Слова Полетт привели Северина в замешательство.
— Я полагал, вы просили меня у князя, мечтая рассчитаться за унижения той ночи.
— Я давно забыла об унижении. Вы помогли мне пережить ту ночь: ваши ласки, ваша нежность. Я представляла вас на месте князя.
— И полагал еще, будто после случившегося омерзителен вам, и ждал ответных унижений, но вместо этого видел лишь доброту и участие. Помните, я говорил, будто никогда не желал очутиться на месте князя? Это неправда. Я завидовал ему в тот день, когда вы приехали в гости: такая красивая, такая изысканная, совсем не похожая на женщин, какие с ним были прежде. И эта ваша улыбка, которой вы единственная из всех одарили меня, входя в столовую. Прочие смотрели мимо. Я подумал еще: у меня никогда не будет такой женщины. И тогда я понял каково это, желать невозможного. Вы — мой ангел, мой свет. Я готов примириться с тем, что мне не суждено вами обладать, но видеть, как вами владеют другие, превыше моих сил.
— Так будьте со мной! Любите меня! — уже не сдерживаясь, воскликнула графиня.
— Вы вправду этого хотите? — осторожно спросил Северин, все еще сомневаясь.
— Да, да! — пылко заверила его Полетт. — Ничего на свете я не хотела так, как вас.
— Я буду вас боготворить, касаться нежно и благоговейно, — приглушенно сказал он, не предпринимая, однако, никаких попыток притронуться к ней.
— Вашим благоговением я сыта по горло.
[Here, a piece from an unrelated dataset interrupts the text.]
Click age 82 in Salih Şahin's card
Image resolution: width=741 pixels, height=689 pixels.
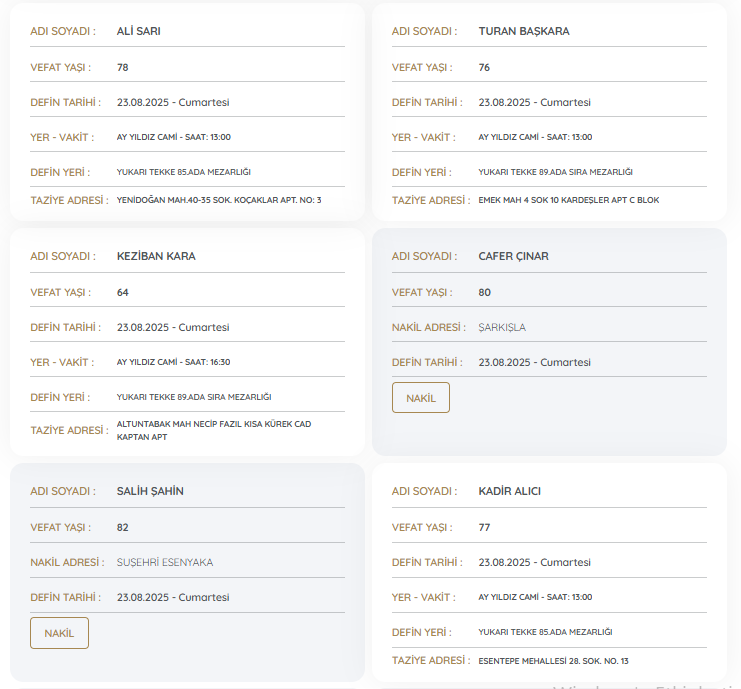[123, 527]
Я не желаю быть ангелом. Для вас я хочу быть падшей женщиной, хочу, чтобы наяву вы проделали со мной все то, что уже делали в моих фантазиях. Я тосковала по вашим прикосновениям, я ласкала себя, представляя ваши руки. Идите ближе, я не хрустальная и не рассыплюсь, если вы обнимите меня крепко.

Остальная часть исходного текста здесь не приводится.